Every record that follows must be duplicated exactly, with images left out.

→ Listed entries
::::::::::

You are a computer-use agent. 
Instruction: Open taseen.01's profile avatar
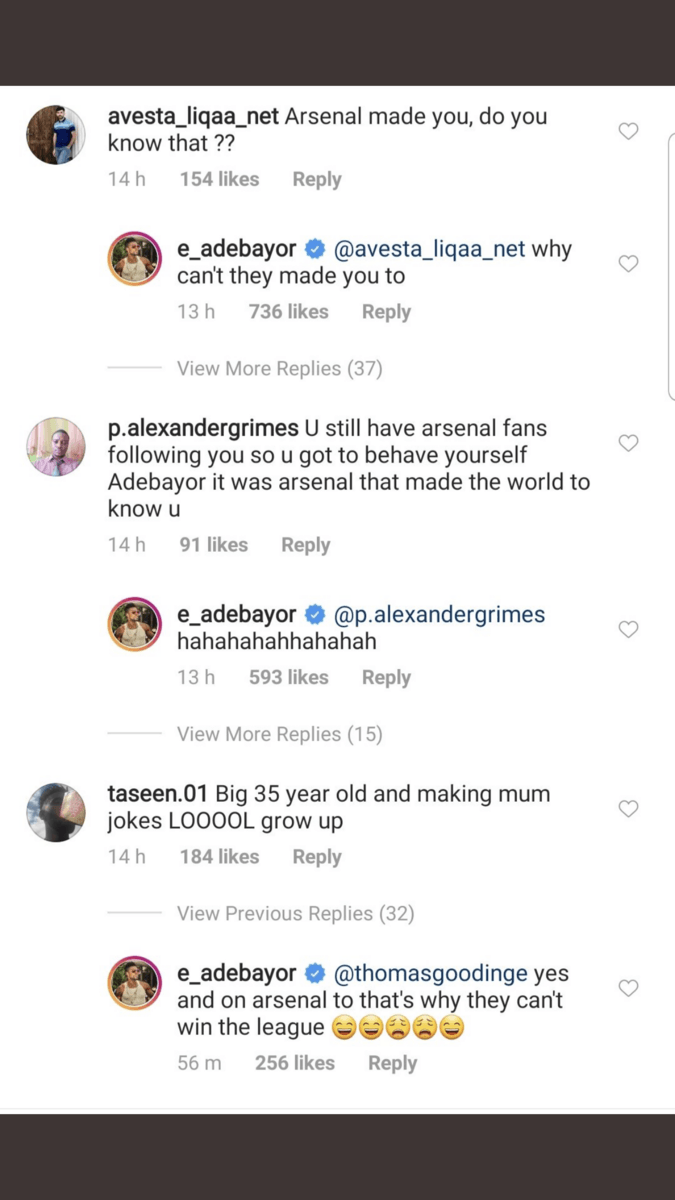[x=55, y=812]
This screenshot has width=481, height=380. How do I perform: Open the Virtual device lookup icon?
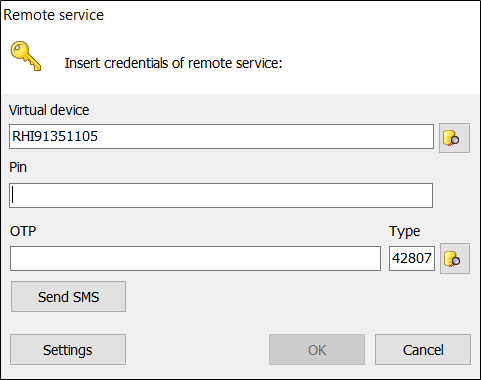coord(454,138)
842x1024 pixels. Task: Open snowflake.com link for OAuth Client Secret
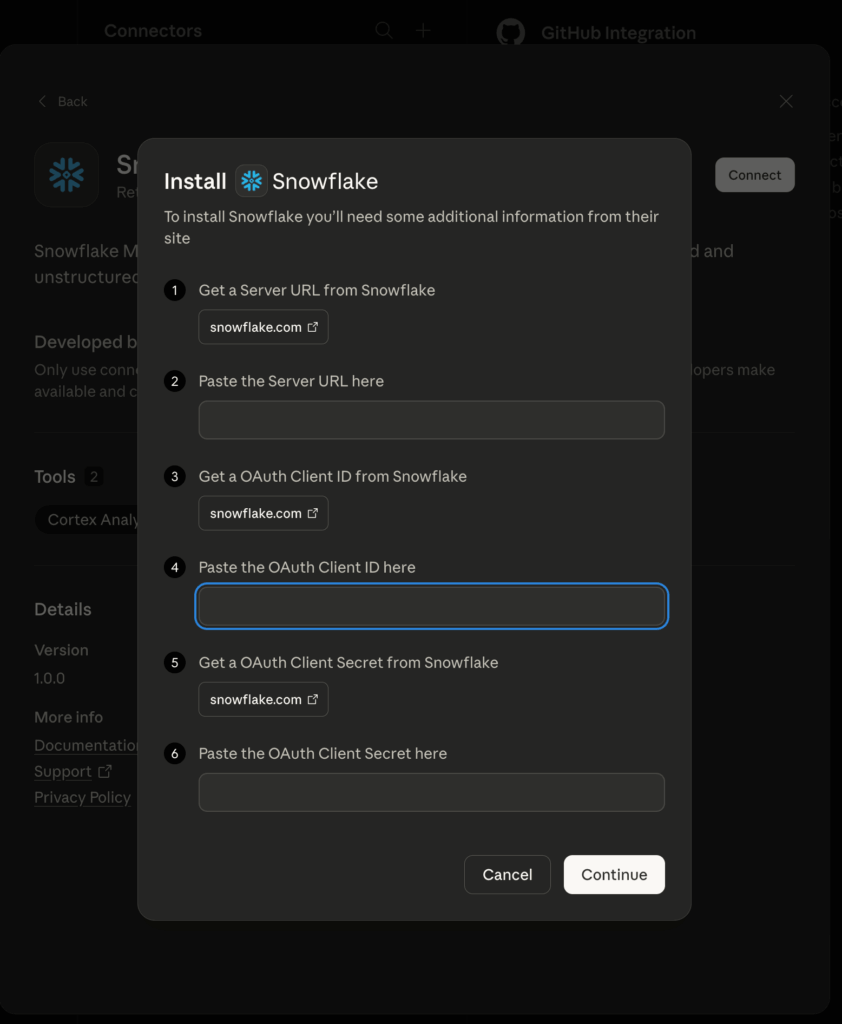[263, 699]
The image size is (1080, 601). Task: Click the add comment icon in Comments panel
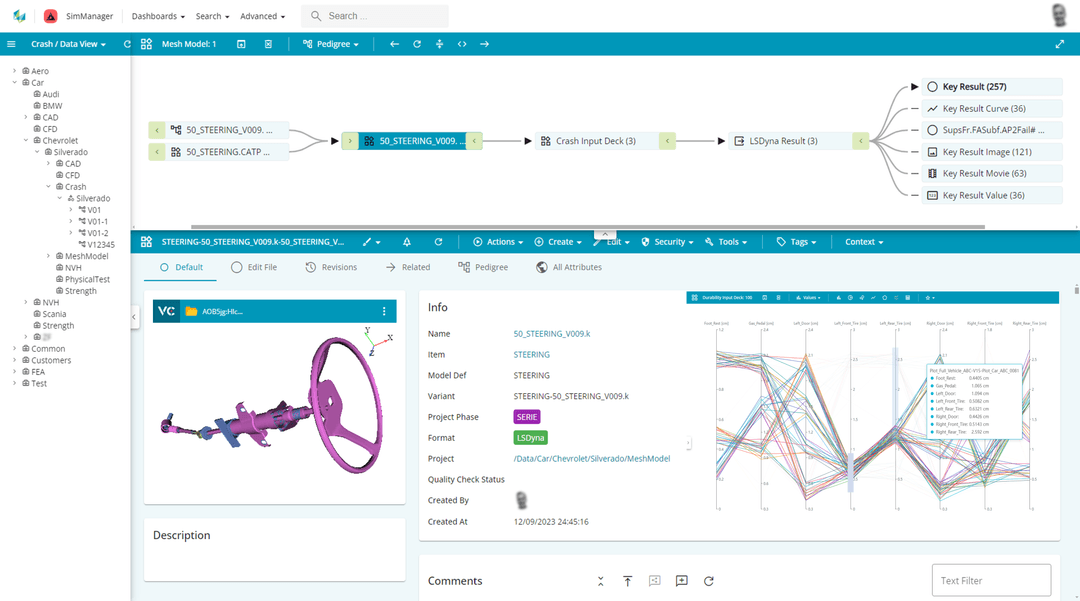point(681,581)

::::::::::

→ Problem solution
You are a computer-use agent. 
Instruction: Open taseen.01's profile avatar
[x=55, y=812]
This screenshot has width=481, height=380. How do I perform: Open the Virtual device lookup icon?
coord(454,138)
842x1024 pixels. Task: Open snowflake.com link for OAuth Client Secret
[263, 699]
The image size is (1080, 601). Task: Click the add comment icon in Comments panel
point(681,581)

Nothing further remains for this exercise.